Building a platform for local amateur teachers
Competitive research wireframes
We were tasked with creating an educational community marketplace via an event-planning platform that gives individuals with desirable skills or knowledge the ability to organize their own local events.
For this project I wanted to focus on the creative side of design, so my main focus was on things like ideation, wireframes, and the prototype. The team shared many roles and the entire process was very collaborative in all parts.
Part of the ideation process
We soon discovered that there were many competitors in either the skill-sharing or event-planning sectors, but only one company combined the two. We assumed that there would be some level of saturation in this particular field. Because of this low saturation, we believed that there was still an opportunity in this space.
We conducted user interviews in order to better understand the needs of our target audience. The goals of the interviews were:
learn what users’ current lesson preparation process entails
learn how users conduct their in-person lessons
discover what the average levels of experience were in promoting their workshops
determine which devices are most commonly used in the event-planning process
We interviewed 11 people who were:
moderately skilled in a craft
interested in teaching others
familiar with event planning platforms
Speaking with our target audience
Understanding Our Audience
We conducted an affinity diagram exercise to synthesize the user interviews into more useful information. We used a bottom-up approach in order to not let any preconceived assumptions cause us to make connections that weren’t in the data.
Creating an affinity diagram
Our Target User
Julia is an administrative assistant who is a passionate self-taught photographer outside of work.
She currently teaches friends and family photography and she is now ready to take the leap into teaching photography classes.
She uses many different tools to organize her events, and she wants to reduce the number of different platforms she needs to plan an event.
Julia worries about boosting her class attendance, so she wants to make sure she’s reaching the right people.
She asks attendees for feedback after first couple of classes, but worries it’s not complete or descriptive enough, so she wants a better system for soliciting and receiving feedback.
"Teaching makes you a better practitioner of your art."
The Core Problem
The Skilled Enthusiast who wants to share their expertise needs a centralized, digital solution to set up engaging, local events because the currently available methods are too fragmented and cumbersome, which prevents them from focusing their limited time and resources on sharing their passion.
From our persona and research insights, we created design principles which we eventually narrowed down to a set of four. These design principles help to guide the team throughout the rest of the design process and they will keep us aligned to the core problem and our persona.
We used a method for concepting that is similar to the game Telephone in order to generate many ideas quickly.
Each team member sketched a brief idea and then passed their sketch along to the next person, and then iterated on the sketch that was passed to them.
This allowed each team member to explore ideas they were passionate about while also starting collaborating early in the ideation process.
Sketches from the ideation process
From the sketches we pulled out three main ideas we agreed would be good to investigate in concept testing. I then started creating wireframes for the classroom hub while my teammates worked on the other two.
Get In Contact
The classroom hub allows the user to identify and address attendee wants and needs in an open and interactive environment.
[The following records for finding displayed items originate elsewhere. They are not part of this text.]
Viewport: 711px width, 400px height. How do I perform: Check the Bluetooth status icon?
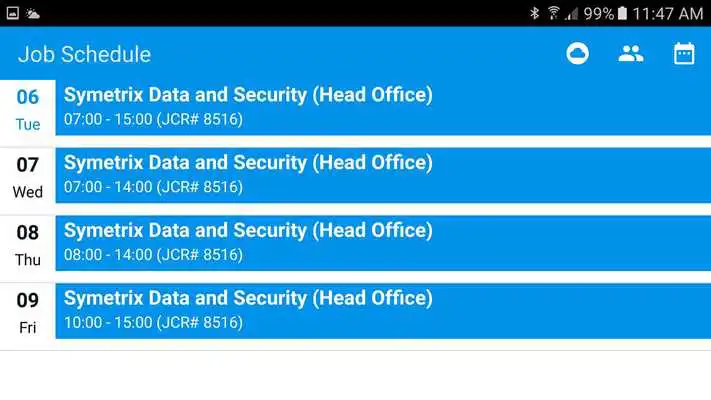535,13
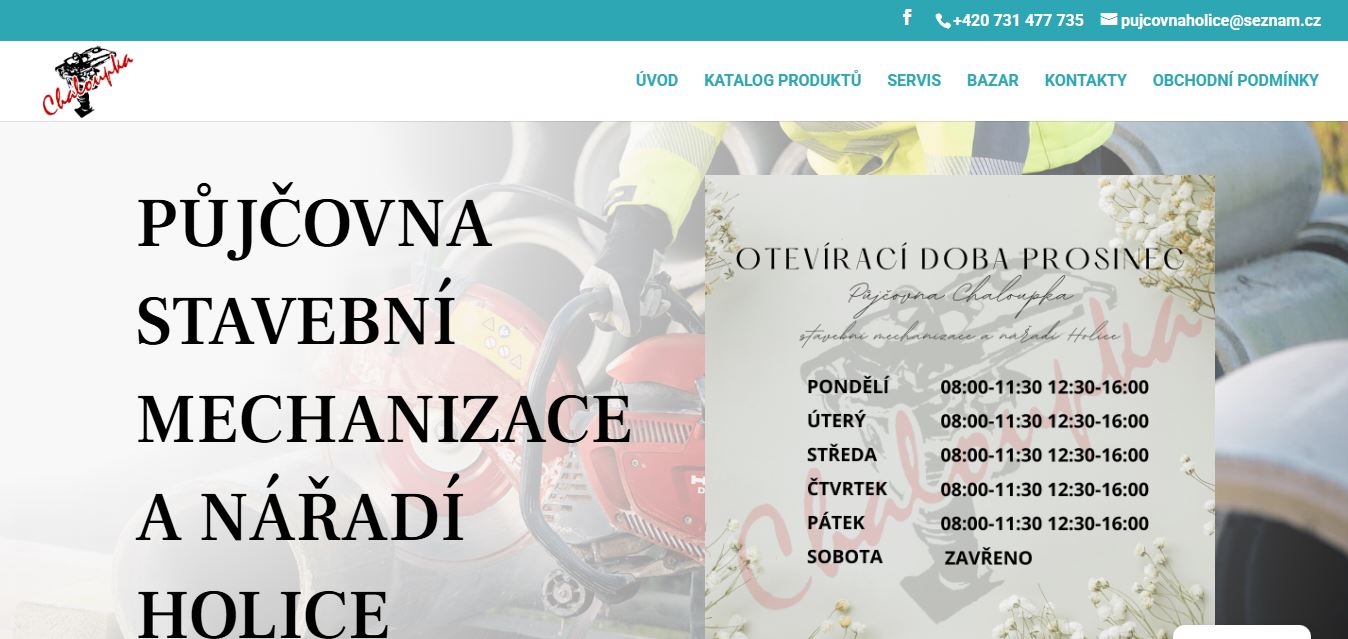Click the 'Půjčovna Chaloupka' script text in image
The width and height of the screenshot is (1348, 639).
959,295
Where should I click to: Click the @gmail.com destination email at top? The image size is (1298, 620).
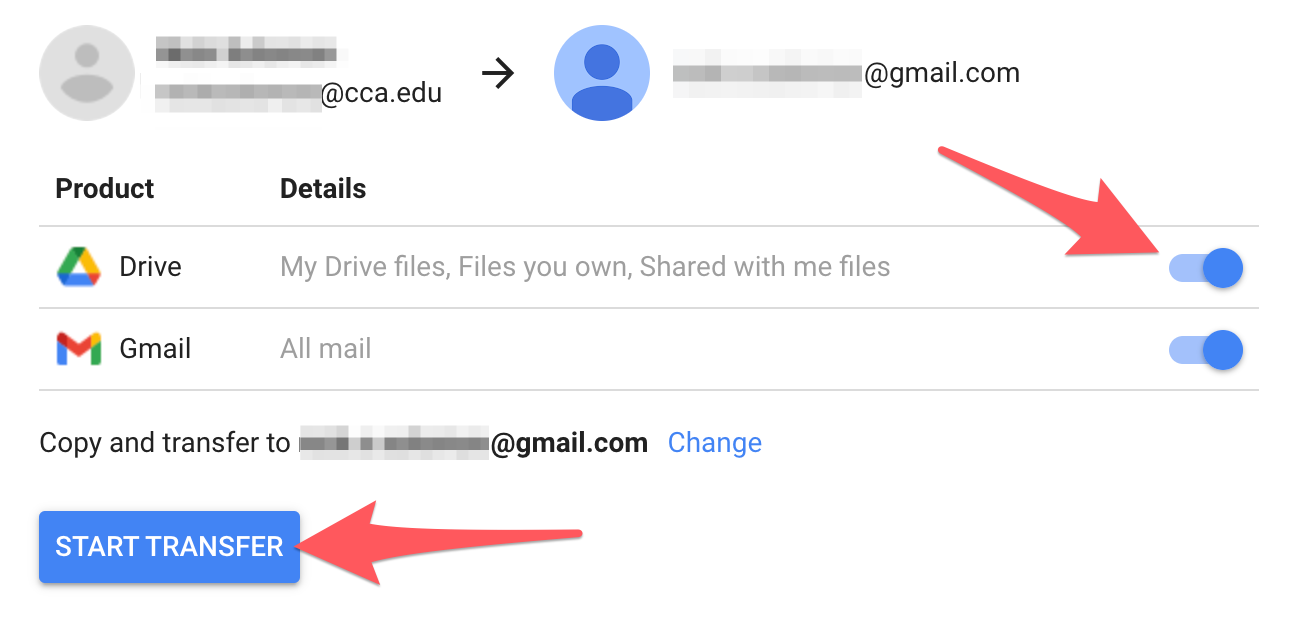click(x=846, y=73)
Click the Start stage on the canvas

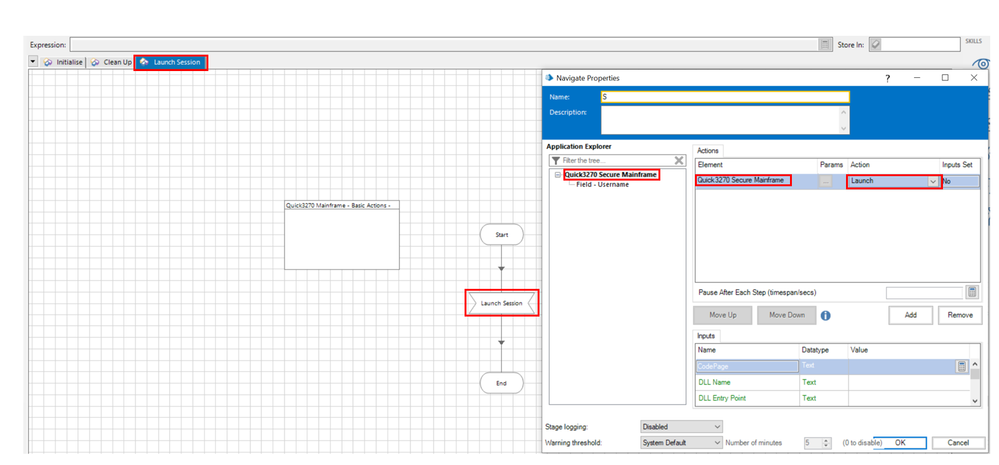[x=501, y=234]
The marketing system provides a streamlined experience by unifying and automating the promotion their classes or workshops.
The venue matching tool should help the user to quickly locate and schedule venues in order to expedite their planning process.
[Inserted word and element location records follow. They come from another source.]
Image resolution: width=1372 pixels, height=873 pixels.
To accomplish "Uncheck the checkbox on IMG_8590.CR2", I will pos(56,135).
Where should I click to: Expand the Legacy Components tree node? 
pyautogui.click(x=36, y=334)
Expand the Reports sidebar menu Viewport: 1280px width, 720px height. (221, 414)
The goals of the testing were to determine:
How intuitive it was to create a new course
If the information shown during in the venue search results was clear and useful
Whether the marketing flow was simple enough for a user with no self-promotion experience
We tested the Knew’t prototype in-person with 6 participants, all of whom had either taught their skills to others or planned an event. There were 4 tasks we had our test participants perform:
Create a new course
Find a venue for the course
Create a social media marketing campaign for the course
Create a post in the course message board
Conducting usability tests
Usability Testing Takeaways
Immediate Next Steps
Before we handed the project off we were able to address a number of smaller issues that had come to light in concept testing:
Before and after making adjustments to the prototype
We addressed as many of the points of feedback from usability testing as we could before handoff, so many items were moved into future recommendations:
Create a smart posting system, so that the social media posts have more variety and users have more control of the posting schedule.
Add amenity filter feature in search results so users can search for venues with specific required features like wifi or projectors.
Auto-populate information from previous flows so that users can save time and not have to re-enter their course’s information.